Métiers et Carrières

Quels sont les métiers dans une unité de médecine légale ?

29 mars 2021

Des structures hospitalières existent pour accueillir des victimes de violence (agressions, maltraitances, et en majorité violences conjugales) pour les prendre en charge médicalement et aussi judiciairement. Les Unités médicaux-judicaires (UMJ) sont présents dans les centres hospitaliers régionaux et les équipes pluridisciplinaires travaillent auprès de patients qui sont aussi (surtout) des victimes.

Les UMJ, des unités dans tous les départements

Les Unités médicaux judicaires sont implantées sur tout le territoire français, le plus souvent dans les centres hospitaliers. On les appelle aussi « unité de médecine légale du vivant », pour les distinguer de l’institut médico-légal.

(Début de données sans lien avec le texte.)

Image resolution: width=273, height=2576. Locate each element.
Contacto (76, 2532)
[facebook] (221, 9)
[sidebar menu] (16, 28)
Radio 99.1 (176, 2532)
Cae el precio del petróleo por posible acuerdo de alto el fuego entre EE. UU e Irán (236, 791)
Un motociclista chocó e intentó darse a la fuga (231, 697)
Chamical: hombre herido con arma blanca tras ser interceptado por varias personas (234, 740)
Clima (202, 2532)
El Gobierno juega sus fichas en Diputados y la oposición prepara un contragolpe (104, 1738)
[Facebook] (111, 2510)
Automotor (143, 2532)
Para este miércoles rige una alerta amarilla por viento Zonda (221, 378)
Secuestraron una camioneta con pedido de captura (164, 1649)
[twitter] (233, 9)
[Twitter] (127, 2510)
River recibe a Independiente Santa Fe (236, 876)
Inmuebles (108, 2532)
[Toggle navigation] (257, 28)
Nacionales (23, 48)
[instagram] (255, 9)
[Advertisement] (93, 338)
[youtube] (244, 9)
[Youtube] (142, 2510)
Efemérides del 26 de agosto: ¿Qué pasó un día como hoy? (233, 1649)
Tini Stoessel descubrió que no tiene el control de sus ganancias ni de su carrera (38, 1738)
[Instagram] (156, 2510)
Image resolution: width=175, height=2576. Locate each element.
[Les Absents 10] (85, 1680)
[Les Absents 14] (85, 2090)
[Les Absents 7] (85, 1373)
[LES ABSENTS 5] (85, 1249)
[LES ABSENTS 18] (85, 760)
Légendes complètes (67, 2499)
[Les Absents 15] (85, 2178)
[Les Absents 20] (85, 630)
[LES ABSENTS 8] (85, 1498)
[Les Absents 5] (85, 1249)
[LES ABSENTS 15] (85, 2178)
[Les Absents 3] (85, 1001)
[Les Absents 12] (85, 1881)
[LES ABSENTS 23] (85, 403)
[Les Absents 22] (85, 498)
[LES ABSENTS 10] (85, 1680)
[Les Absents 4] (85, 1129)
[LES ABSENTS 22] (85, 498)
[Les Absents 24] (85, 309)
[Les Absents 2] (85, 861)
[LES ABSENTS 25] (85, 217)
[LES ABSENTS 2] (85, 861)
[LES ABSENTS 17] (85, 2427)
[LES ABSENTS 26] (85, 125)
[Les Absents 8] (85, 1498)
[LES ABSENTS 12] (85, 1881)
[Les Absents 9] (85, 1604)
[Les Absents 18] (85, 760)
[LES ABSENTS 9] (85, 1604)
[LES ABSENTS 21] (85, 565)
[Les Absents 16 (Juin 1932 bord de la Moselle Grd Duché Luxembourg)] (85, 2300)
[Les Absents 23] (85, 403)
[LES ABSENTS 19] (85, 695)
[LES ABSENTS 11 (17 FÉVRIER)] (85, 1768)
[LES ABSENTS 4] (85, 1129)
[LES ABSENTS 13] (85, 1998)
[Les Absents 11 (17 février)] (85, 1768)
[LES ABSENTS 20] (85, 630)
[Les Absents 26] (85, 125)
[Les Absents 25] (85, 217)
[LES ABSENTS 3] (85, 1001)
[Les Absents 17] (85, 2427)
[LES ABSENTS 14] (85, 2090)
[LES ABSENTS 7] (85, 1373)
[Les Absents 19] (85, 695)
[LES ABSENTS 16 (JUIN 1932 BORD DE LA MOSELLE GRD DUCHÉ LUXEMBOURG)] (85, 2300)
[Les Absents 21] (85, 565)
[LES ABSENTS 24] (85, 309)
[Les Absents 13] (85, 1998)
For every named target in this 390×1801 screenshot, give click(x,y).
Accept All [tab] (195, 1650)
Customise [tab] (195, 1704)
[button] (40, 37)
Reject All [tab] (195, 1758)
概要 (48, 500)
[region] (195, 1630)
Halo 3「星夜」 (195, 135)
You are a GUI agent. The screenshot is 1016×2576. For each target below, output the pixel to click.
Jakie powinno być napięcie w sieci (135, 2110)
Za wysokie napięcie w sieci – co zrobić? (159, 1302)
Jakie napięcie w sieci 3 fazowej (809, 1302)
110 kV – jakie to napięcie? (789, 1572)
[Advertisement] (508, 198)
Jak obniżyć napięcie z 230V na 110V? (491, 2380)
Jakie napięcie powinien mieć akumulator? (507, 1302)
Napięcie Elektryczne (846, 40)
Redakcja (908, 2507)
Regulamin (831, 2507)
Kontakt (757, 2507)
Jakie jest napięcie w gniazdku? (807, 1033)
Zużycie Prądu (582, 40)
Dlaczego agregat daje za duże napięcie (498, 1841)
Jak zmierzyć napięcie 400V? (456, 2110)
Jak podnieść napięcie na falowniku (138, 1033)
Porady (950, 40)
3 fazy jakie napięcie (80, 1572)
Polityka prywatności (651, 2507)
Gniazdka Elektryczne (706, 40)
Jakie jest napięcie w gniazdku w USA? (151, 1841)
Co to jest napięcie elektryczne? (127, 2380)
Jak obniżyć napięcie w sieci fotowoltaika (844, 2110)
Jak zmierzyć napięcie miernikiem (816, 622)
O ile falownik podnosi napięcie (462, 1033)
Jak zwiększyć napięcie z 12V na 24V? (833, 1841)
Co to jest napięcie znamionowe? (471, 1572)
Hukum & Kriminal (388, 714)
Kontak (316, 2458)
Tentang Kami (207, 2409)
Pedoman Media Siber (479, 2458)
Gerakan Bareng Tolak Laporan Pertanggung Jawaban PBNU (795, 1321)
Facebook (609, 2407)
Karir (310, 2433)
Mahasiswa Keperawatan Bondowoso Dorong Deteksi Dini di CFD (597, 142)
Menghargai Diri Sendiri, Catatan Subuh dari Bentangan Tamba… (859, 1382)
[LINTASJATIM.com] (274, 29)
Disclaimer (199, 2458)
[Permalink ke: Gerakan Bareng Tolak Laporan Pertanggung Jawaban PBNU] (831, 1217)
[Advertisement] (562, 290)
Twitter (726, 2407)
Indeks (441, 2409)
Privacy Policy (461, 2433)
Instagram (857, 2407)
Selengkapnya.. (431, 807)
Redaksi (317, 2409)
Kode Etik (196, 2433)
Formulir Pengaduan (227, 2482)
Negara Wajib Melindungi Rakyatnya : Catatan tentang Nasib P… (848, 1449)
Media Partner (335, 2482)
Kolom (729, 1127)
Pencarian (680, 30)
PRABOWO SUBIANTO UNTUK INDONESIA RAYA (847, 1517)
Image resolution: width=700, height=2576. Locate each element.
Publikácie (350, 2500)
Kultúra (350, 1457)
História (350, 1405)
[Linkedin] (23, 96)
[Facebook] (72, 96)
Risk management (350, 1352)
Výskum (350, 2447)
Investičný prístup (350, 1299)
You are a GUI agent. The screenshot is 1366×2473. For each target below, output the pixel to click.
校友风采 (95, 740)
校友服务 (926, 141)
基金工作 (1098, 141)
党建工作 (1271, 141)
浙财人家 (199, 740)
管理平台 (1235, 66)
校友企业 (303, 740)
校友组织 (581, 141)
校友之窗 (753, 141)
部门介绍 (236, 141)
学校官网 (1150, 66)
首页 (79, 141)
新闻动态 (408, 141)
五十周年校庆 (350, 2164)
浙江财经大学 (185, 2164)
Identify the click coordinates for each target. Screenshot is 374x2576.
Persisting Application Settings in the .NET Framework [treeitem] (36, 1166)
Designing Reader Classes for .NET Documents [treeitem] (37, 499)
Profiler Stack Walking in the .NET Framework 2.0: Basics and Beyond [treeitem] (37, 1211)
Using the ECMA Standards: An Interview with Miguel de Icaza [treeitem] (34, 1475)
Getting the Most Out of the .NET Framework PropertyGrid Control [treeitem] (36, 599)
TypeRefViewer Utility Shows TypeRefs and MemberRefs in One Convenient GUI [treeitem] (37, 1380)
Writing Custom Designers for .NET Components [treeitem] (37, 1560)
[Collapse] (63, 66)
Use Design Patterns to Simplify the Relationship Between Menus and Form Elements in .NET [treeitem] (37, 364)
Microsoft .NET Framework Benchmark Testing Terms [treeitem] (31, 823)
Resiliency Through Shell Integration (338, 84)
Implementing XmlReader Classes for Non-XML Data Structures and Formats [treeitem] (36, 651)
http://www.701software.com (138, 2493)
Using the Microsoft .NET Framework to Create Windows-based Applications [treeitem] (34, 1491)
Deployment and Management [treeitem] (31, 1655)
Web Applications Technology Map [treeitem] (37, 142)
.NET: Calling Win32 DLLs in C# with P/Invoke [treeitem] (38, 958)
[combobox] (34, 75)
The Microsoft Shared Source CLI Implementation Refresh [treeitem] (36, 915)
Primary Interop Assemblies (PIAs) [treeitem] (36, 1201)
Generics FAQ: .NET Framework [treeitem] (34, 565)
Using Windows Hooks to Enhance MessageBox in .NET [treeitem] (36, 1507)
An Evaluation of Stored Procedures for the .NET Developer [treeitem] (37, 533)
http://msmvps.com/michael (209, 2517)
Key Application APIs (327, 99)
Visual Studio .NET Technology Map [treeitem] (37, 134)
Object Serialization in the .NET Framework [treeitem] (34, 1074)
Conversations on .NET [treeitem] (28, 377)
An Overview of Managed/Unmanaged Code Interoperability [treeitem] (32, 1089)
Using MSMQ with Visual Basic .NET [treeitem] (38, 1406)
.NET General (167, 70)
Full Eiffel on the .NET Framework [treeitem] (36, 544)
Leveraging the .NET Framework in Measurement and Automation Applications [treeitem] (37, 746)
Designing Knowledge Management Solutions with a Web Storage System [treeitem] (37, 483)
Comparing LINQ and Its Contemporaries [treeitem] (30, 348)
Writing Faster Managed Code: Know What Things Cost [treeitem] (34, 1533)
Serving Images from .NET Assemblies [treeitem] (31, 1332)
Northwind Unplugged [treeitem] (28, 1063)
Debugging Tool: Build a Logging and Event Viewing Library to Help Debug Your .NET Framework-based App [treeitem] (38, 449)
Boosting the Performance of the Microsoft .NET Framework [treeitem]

Les UMJ n’interviennent qu’à la demande des autorités judiciaires. Les infirmières reçoivent les victimes pour leur expliquer comment va se passer la consultation médico-légale pratiquée par le médecin légiste, et les prises en charges possibles par un psychologue ou une assistante sociale. Les patients peuvent être victimes de plusieurs formes de violence : une agression sur la voie publique, de la maltraitance envers un enfant ou une personne âgée, un accident sur la voie publique, mais aussi de violences conjugales, sexuelles, de harcèlement moral ou plus rarement d’attentat.

Le service est aussi sollicité pour la visite des personnes en garde à vue et intervient au sein des commissariats.

Le CAUVA, un service précurseur au CHU de Bordeaux

Le CAUVA (Centre d’accueil en urgence des victimes d’agression) est créé en 1999 de la volonté de plusieurs institutions : le CHU de Bordeaux mais aussi les Ministères de la Justice, de la Santé, de l’Intérieur et de la Défense. Ils signent ensemble la convention pour la mise en place de la structure. L’ambition ? Améliorer la prise en charge médicale, paramédicale et judiciaire du patient-victime et éviter le parcours du combattant habituel.

Plusieurs professionnels travaillent au sein de ce service : des médecins légistes, des infirmières et puéricultrices, des cadres de santé mais aussi les assistants socio-éducatifs. Sans oublier les juristes d’associations d’aides aux victimes. Des procédures existent selon que la victime se présente spontanément au CAUVA ou est envoyée par un officier de la police judiciaire. Mais dans tous les cas, les professionnels de santé travaillent pour que les procédures soient respectées et que les victimes puissent porter plainte. Plus de 3500 personnes poussent la porte de ce service tous les ans.

Travailler au sein d’une UMJ demande une grande rigueur au niveau des procédures judiciaires (la formation, « sur le tas », s’effectue au sein du service). Pour rejoindre cette unité, il faut surveiller les offres d’emploi au sein des établissements hospitaliers.  

Il ne faut pas sous-estimer l’investissement personnel, qui est important. C’est pourquoi il est fréquent que les infirmières, comme les aides-soignantes, ne restent qu’un temps limité. Une « mobilité forcée » de 5 ans est préconisée par les responsables du service, dans certains UMJ.